— What the task requires —
Whenever a line below mentions the word "Luke", that line should be copied.

--- START ---

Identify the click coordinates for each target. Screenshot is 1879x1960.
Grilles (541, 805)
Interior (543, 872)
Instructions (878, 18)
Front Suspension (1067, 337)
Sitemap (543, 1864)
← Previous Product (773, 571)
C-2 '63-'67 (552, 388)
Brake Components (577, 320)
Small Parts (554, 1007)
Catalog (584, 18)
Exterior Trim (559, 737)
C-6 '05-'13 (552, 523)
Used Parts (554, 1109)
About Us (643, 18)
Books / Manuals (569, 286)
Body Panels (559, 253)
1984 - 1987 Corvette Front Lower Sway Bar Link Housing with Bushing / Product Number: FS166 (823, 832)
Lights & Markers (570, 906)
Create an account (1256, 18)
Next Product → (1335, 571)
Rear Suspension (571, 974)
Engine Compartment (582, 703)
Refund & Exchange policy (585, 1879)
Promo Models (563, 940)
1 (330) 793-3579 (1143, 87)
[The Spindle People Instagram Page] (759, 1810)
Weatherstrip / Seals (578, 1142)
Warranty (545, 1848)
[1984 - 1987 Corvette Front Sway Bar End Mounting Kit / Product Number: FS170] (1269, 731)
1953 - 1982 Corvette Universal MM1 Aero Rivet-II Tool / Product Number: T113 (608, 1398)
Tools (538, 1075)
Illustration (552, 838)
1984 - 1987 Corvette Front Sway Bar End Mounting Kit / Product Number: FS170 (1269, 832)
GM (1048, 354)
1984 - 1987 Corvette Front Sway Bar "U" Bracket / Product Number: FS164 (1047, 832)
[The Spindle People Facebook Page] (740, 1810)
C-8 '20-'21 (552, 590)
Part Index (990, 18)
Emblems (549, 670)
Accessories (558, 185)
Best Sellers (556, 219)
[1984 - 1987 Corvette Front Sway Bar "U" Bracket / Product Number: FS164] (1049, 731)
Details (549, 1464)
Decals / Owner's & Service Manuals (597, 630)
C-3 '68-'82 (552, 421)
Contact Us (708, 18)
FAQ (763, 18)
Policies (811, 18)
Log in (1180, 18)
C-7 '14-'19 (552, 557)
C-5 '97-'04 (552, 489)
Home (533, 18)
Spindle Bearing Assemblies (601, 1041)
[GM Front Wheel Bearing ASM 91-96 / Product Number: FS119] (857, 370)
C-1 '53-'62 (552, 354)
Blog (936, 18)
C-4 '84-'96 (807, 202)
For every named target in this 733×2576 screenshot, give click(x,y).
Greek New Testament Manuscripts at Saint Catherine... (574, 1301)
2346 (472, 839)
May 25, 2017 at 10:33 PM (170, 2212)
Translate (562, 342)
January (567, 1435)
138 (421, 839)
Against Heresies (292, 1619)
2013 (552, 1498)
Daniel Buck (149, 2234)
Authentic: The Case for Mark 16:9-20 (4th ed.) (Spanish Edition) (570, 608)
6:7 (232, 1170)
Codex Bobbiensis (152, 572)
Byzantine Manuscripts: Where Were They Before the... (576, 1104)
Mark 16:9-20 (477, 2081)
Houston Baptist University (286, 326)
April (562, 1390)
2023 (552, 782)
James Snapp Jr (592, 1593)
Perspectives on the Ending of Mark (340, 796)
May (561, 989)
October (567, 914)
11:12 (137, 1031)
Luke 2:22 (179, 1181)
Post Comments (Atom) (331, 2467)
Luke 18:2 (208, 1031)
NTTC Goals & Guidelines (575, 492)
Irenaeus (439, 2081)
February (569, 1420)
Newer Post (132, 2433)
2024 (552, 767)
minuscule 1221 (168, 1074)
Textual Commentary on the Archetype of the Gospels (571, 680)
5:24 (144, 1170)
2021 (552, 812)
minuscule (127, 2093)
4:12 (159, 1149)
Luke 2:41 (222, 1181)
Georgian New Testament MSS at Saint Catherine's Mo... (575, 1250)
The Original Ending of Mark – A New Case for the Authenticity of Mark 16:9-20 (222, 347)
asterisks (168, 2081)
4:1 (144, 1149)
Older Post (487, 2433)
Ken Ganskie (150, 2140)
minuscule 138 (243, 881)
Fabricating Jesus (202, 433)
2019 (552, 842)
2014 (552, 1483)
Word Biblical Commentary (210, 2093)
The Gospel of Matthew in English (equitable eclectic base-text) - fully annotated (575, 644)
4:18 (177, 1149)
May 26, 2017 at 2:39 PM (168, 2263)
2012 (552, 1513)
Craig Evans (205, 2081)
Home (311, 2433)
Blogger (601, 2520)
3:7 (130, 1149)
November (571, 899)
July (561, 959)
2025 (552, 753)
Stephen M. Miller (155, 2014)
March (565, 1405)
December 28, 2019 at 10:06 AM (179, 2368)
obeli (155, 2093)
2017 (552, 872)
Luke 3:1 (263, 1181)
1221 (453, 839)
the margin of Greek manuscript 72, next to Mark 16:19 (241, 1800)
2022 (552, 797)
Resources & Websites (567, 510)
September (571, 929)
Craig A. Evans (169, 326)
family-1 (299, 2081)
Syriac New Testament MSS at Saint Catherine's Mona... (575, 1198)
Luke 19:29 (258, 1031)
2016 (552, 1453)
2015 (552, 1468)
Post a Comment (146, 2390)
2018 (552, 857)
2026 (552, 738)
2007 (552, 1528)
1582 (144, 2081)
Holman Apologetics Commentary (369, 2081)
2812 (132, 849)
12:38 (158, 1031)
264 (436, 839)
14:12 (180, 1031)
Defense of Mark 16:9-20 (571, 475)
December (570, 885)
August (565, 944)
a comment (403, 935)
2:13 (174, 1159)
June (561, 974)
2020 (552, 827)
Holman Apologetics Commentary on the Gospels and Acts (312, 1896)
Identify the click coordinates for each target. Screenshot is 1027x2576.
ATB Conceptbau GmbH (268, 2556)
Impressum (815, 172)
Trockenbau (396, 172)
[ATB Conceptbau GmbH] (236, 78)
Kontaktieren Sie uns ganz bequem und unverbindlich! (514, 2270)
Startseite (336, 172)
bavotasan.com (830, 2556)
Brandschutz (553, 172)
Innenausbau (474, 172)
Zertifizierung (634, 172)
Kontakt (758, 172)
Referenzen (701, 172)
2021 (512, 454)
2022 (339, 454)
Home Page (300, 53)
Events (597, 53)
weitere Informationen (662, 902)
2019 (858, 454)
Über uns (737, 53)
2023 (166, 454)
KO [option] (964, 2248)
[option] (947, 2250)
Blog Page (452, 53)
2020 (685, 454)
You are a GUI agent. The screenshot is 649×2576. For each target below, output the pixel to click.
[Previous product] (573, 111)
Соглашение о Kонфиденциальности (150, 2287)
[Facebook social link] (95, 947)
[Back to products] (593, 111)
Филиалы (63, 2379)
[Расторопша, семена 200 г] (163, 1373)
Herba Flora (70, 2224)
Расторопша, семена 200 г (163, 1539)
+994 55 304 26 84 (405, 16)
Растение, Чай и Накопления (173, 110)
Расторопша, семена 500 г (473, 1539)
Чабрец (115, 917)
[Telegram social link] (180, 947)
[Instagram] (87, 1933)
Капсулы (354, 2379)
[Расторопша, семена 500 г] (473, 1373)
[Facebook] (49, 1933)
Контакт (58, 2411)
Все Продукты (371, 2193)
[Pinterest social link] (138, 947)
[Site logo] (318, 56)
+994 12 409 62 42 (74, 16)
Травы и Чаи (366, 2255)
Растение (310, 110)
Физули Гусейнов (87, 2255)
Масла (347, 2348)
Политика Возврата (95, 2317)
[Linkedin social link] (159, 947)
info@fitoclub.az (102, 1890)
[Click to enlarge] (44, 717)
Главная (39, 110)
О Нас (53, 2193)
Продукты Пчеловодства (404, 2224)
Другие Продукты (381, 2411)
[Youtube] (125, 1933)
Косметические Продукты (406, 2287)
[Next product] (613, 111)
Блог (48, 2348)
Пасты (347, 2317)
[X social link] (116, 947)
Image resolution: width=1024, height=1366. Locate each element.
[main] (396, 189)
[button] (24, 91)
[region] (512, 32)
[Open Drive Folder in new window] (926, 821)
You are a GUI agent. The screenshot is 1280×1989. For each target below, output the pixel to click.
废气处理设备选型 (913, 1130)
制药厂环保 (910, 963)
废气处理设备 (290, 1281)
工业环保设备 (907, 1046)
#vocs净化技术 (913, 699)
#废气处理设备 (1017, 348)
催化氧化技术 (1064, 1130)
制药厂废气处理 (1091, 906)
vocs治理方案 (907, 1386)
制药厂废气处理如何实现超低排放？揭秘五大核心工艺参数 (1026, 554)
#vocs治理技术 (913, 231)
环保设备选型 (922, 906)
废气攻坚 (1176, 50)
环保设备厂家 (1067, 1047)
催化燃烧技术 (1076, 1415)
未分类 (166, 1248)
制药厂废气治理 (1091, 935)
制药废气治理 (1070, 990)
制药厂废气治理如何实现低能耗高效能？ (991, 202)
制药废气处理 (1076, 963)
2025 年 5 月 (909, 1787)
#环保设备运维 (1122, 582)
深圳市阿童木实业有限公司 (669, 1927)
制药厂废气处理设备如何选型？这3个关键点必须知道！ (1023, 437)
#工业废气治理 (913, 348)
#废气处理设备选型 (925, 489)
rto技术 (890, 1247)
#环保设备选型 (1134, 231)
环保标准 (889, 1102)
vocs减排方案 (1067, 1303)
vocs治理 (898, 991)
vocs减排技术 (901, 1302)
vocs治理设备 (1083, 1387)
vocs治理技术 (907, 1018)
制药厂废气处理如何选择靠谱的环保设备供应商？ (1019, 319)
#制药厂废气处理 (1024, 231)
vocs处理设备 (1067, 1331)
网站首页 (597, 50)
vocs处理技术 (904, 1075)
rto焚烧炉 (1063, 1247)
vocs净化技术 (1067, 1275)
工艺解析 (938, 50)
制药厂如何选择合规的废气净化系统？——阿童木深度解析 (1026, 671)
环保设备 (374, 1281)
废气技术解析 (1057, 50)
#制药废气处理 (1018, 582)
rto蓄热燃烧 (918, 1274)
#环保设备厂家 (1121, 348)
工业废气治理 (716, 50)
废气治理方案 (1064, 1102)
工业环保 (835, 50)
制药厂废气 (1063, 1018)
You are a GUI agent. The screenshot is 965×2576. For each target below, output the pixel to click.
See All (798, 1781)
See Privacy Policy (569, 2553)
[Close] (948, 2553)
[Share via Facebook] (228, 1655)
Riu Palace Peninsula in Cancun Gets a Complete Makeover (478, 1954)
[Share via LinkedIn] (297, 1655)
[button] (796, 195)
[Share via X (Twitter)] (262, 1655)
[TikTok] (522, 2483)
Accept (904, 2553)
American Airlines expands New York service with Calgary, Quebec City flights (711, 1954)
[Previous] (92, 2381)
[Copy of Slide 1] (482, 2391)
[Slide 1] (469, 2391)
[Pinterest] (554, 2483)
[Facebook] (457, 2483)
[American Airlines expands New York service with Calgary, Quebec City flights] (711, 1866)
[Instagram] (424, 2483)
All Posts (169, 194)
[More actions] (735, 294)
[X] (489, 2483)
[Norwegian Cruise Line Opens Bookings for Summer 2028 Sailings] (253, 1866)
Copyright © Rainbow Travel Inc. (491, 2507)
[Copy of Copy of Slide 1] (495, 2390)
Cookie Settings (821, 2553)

--- END ---

— Output —
Luke 2:22 (179, 1181)
Luke 18:2 (208, 1031)
Luke 2:41 (222, 1181)
Luke 3:1 (263, 1181)
Luke 19:29 (258, 1031)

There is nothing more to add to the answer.